The task
Copy out the entries word for word, from the line containing "Given: Click the email envelope icon" through the end of the entries.

Dataset records
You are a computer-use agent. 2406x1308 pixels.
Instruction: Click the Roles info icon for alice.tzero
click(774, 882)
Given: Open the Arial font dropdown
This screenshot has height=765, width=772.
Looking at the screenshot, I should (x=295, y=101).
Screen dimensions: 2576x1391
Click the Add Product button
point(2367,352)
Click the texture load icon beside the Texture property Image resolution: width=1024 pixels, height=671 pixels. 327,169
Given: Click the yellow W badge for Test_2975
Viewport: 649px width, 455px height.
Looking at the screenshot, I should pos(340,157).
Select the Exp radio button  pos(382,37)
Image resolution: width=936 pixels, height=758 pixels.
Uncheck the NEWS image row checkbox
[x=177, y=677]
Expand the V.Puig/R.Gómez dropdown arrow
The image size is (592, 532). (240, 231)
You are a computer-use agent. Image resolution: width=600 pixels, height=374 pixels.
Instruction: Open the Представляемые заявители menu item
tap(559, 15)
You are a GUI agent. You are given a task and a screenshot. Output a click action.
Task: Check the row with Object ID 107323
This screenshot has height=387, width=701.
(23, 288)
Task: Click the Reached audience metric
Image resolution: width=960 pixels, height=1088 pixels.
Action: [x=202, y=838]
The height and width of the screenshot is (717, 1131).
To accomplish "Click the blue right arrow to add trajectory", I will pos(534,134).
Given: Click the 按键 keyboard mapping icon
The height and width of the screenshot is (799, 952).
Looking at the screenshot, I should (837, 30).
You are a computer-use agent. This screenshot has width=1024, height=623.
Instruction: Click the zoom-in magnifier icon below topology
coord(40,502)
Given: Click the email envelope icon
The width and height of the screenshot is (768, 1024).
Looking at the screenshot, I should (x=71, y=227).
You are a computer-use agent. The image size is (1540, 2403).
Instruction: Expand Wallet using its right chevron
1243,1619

Task output
Given: Click the email envelope icon
The width and height of the screenshot is (768, 1024).
Looking at the screenshot, I should (x=71, y=227).
You are a computer-use agent. The image size is (1540, 2403).
Instruction: Expand Wallet using its right chevron
1243,1619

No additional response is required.